• Exercise data
· · · · ·

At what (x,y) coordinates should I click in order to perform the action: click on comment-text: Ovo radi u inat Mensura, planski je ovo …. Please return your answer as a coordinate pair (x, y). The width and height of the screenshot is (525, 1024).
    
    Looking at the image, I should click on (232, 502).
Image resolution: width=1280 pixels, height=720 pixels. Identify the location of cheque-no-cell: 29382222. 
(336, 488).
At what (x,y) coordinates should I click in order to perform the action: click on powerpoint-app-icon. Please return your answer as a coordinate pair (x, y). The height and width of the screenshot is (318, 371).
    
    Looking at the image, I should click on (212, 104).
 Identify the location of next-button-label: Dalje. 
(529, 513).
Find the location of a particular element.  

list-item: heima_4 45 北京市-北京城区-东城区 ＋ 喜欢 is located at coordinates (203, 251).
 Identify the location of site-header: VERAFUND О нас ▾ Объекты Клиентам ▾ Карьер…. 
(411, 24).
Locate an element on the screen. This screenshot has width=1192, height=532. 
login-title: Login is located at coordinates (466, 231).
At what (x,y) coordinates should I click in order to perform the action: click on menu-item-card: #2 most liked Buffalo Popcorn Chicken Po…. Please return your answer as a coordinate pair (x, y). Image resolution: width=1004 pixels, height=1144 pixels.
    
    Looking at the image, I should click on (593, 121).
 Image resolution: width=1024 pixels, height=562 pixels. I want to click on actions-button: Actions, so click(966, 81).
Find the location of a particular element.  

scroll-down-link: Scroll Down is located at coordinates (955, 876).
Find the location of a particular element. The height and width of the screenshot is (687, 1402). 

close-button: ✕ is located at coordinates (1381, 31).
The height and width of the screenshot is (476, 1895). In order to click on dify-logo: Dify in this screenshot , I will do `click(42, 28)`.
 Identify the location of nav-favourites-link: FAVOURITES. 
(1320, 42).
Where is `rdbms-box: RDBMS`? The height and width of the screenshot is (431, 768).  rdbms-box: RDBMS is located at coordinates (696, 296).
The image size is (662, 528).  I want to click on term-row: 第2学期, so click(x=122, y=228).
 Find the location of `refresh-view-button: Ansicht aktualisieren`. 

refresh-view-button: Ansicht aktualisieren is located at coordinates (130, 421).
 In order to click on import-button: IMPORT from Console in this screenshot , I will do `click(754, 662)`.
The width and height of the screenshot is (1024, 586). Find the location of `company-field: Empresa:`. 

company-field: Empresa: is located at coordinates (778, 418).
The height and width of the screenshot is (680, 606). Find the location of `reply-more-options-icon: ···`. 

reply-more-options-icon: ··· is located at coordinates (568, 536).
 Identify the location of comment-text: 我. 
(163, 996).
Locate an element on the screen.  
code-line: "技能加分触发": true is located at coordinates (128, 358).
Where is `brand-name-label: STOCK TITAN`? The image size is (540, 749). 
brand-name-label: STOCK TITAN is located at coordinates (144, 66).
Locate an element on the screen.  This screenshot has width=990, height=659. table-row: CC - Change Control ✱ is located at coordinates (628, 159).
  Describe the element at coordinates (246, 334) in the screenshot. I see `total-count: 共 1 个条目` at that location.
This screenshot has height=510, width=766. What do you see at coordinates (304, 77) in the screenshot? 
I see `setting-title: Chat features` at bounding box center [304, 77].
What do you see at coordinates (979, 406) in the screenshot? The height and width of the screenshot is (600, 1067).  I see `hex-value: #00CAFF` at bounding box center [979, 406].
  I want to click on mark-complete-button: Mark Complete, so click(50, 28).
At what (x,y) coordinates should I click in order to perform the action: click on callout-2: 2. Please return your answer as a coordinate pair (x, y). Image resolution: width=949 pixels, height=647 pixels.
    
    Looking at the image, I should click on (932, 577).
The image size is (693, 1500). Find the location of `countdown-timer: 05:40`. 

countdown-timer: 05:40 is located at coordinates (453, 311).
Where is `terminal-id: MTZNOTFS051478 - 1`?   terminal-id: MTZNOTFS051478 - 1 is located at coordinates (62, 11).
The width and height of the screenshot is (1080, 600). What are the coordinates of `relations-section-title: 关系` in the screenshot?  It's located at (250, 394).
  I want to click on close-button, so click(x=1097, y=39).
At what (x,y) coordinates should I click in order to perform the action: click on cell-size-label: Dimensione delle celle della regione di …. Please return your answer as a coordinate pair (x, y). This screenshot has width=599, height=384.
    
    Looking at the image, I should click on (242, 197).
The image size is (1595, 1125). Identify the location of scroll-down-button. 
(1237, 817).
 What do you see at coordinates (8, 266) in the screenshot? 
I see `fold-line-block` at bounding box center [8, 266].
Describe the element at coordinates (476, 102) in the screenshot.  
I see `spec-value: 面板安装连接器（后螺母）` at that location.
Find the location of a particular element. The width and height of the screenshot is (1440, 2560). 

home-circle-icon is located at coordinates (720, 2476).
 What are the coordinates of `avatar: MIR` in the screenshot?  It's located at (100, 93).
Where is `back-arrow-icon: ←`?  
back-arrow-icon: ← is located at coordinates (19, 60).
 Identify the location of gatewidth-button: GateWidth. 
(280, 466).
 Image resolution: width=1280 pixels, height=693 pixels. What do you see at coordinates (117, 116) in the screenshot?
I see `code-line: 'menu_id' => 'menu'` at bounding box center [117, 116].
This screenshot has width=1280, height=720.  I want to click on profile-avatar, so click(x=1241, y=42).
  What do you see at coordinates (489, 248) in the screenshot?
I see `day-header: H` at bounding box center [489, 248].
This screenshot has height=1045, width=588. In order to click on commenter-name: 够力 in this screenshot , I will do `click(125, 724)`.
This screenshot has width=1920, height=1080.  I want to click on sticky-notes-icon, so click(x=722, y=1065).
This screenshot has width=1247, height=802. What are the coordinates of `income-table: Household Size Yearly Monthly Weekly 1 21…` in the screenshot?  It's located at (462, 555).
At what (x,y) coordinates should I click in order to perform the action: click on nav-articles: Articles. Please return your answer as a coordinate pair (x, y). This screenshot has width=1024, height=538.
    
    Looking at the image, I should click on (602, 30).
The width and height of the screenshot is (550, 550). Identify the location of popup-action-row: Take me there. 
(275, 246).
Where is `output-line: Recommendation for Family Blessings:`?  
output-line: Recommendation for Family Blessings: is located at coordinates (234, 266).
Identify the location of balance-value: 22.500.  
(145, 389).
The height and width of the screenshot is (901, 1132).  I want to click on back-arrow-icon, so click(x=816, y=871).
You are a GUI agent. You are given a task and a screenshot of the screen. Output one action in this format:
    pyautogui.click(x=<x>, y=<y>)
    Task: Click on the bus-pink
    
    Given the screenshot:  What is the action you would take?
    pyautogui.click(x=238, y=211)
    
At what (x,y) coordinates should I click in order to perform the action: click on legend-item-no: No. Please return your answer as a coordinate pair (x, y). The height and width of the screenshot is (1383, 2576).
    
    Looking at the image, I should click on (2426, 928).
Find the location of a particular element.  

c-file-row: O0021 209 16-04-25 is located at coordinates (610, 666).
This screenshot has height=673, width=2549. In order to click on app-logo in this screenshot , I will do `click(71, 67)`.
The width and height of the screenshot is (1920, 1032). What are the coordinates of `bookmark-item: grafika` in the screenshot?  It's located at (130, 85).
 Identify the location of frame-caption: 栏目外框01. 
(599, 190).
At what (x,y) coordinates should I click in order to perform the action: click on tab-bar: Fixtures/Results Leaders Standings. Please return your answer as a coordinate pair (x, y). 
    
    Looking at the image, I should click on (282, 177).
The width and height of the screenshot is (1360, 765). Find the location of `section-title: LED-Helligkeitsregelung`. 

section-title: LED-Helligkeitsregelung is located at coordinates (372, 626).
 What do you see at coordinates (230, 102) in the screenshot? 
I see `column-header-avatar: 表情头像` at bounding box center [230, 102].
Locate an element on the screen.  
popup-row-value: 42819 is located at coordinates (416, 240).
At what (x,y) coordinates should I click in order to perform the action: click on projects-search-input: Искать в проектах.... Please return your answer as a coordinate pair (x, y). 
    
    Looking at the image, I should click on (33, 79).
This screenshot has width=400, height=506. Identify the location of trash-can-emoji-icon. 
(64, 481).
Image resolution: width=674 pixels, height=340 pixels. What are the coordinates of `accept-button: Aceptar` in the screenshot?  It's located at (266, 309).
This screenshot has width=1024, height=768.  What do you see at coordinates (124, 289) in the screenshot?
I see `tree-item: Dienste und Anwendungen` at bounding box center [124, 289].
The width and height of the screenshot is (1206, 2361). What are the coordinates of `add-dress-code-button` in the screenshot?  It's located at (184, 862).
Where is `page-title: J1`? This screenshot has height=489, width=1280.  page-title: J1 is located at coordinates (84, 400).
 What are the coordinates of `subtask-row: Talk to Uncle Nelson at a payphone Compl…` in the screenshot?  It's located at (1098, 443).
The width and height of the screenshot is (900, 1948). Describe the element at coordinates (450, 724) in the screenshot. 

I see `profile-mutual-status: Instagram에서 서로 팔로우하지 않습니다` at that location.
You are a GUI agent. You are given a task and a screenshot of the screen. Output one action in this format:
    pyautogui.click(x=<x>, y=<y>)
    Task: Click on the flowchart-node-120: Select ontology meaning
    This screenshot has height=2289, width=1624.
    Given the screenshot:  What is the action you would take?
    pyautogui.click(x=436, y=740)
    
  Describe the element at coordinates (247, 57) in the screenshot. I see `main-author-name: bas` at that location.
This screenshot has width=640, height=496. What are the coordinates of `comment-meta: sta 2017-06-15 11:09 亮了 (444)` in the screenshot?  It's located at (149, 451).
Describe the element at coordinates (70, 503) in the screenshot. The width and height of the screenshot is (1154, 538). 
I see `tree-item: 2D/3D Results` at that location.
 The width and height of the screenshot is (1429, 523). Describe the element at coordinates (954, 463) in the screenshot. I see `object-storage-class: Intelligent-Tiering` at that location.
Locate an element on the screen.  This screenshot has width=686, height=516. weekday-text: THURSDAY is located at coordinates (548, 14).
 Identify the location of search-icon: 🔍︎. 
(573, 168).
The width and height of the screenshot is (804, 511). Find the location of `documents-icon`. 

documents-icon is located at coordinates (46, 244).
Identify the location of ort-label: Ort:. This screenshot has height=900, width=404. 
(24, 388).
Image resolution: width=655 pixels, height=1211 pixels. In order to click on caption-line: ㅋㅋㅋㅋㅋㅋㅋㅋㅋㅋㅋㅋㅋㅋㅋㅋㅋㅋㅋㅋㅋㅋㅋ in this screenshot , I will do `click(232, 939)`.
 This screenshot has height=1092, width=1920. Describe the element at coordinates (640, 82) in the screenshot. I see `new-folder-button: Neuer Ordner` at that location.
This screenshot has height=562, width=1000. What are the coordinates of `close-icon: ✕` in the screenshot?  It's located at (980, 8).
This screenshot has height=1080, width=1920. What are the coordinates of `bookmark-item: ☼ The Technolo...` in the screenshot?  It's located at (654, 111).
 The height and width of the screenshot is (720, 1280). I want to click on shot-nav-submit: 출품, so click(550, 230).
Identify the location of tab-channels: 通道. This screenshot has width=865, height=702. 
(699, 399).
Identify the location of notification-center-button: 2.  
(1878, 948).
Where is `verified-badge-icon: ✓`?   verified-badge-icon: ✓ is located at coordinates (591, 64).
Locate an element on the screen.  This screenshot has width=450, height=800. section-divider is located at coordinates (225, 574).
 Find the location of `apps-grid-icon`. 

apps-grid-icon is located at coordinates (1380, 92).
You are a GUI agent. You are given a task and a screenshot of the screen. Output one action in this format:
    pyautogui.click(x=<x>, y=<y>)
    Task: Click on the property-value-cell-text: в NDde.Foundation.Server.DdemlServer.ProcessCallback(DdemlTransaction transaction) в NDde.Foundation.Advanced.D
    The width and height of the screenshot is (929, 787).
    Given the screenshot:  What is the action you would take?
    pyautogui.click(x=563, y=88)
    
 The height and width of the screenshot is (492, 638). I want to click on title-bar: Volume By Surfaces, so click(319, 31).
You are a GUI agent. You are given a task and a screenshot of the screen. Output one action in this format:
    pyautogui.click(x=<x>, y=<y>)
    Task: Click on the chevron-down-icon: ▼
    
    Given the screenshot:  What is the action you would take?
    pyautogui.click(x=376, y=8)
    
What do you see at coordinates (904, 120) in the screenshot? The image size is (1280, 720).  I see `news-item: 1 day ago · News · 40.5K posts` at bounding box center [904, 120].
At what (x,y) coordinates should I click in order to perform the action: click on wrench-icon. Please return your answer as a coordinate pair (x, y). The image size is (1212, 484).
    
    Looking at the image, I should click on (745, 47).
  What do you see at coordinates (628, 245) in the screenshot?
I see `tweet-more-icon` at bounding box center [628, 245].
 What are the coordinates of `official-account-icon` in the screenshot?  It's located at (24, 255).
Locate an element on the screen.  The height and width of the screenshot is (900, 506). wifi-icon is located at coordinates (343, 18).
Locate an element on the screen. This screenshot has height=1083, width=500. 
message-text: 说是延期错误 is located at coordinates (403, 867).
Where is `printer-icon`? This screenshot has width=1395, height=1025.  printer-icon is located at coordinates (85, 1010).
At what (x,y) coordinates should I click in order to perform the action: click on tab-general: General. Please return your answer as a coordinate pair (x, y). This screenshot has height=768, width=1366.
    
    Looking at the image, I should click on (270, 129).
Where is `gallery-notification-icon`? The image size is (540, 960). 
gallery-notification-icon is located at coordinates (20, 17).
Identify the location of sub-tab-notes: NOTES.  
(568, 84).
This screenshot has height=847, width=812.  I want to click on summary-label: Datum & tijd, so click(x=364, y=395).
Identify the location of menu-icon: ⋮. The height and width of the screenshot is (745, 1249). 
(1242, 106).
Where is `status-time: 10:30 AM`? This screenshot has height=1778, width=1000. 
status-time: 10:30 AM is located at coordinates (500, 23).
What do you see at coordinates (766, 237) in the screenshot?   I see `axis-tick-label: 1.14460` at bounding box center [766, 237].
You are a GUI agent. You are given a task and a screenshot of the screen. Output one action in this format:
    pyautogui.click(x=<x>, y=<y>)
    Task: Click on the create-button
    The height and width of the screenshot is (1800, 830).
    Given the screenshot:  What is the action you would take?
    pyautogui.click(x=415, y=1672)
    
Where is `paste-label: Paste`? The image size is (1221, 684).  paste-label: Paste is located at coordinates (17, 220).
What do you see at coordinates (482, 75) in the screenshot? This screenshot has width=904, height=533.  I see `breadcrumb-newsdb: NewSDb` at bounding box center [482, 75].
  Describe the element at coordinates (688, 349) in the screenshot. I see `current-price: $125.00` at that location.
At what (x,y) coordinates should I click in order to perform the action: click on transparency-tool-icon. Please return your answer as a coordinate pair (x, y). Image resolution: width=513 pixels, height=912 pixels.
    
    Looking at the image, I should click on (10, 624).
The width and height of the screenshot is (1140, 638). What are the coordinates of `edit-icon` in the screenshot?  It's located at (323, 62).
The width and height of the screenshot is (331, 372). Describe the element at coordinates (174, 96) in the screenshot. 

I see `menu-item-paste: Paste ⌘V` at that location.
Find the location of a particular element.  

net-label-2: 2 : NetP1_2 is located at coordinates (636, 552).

· · · · ·

• Activity
Starting at the first of the entries and continuing through the line containing "The image size is (662, 528).", reproduce those lines with "Identify the location of" changed to "Determine the position of" and everything else left as it is.

• Response to this exercise
At what (x,y) coordinates should I click in order to perform the action: click on comment-text: Ovo radi u inat Mensura, planski je ovo …. Please return your answer as a coordinate pair (x, y). The width and height of the screenshot is (525, 1024).
    
    Looking at the image, I should click on (232, 502).
Image resolution: width=1280 pixels, height=720 pixels. Determine the position of cheque-no-cell: 29382222. 
(336, 488).
At what (x,y) coordinates should I click in order to perform the action: click on powerpoint-app-icon. Please return your answer as a coordinate pair (x, y). The height and width of the screenshot is (318, 371).
    
    Looking at the image, I should click on (212, 104).
 Determine the position of next-button-label: Dalje. 
(529, 513).
Find the location of a particular element.  

list-item: heima_4 45 北京市-北京城区-东城区 ＋ 喜欢 is located at coordinates (203, 251).
 Determine the position of site-header: VERAFUND О нас ▾ Объекты Клиентам ▾ Карьер…. 
(411, 24).
Locate an element on the screen. This screenshot has width=1192, height=532. 
login-title: Login is located at coordinates (466, 231).
At what (x,y) coordinates should I click in order to perform the action: click on menu-item-card: #2 most liked Buffalo Popcorn Chicken Po…. Please return your answer as a coordinate pair (x, y). Image resolution: width=1004 pixels, height=1144 pixels.
    
    Looking at the image, I should click on (593, 121).
 Image resolution: width=1024 pixels, height=562 pixels. I want to click on actions-button: Actions, so click(966, 81).
Find the location of a particular element.  

scroll-down-link: Scroll Down is located at coordinates (955, 876).
Find the location of a particular element. The height and width of the screenshot is (687, 1402). 

close-button: ✕ is located at coordinates (1381, 31).
The height and width of the screenshot is (476, 1895). In order to click on dify-logo: Dify in this screenshot , I will do `click(42, 28)`.
 Determine the position of nav-favourites-link: FAVOURITES. 
(1320, 42).
Where is `rdbms-box: RDBMS`? The height and width of the screenshot is (431, 768).  rdbms-box: RDBMS is located at coordinates (696, 296).
The image size is (662, 528).  I want to click on term-row: 第2学期, so click(x=122, y=228).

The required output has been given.